• **Work item**:
Each line from the one containing "Select the Copy disc type icon" through the end of the data below is to be output verbatim, with no lines added or left out.

─── Exercise inputs ───

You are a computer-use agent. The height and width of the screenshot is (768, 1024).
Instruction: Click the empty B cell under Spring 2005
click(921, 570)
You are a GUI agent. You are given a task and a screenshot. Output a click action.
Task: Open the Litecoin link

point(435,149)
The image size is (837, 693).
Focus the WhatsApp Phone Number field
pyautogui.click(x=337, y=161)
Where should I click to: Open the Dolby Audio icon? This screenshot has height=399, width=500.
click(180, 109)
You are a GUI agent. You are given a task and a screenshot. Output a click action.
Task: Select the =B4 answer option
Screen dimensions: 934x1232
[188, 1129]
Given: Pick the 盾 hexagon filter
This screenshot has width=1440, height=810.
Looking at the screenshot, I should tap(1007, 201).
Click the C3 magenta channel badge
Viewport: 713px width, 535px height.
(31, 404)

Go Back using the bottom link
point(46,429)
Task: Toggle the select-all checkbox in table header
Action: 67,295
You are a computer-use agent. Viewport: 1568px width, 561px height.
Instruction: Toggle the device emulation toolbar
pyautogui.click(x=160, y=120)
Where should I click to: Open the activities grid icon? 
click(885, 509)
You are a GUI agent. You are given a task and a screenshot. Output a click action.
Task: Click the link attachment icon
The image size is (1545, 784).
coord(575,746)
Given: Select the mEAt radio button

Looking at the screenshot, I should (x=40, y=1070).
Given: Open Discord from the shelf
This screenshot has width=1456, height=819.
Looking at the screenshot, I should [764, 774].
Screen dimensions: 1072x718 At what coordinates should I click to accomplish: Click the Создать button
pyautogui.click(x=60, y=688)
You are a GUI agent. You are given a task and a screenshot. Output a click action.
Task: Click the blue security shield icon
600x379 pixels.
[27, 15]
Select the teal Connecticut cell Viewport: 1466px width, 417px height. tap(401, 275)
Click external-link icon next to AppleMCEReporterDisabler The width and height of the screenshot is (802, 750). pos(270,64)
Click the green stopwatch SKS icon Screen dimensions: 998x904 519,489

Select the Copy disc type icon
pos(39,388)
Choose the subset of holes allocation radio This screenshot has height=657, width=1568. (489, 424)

───

• **Answer to the exercise**:
Select the Copy disc type icon
pos(39,388)
Choose the subset of holes allocation radio This screenshot has height=657, width=1568. (489, 424)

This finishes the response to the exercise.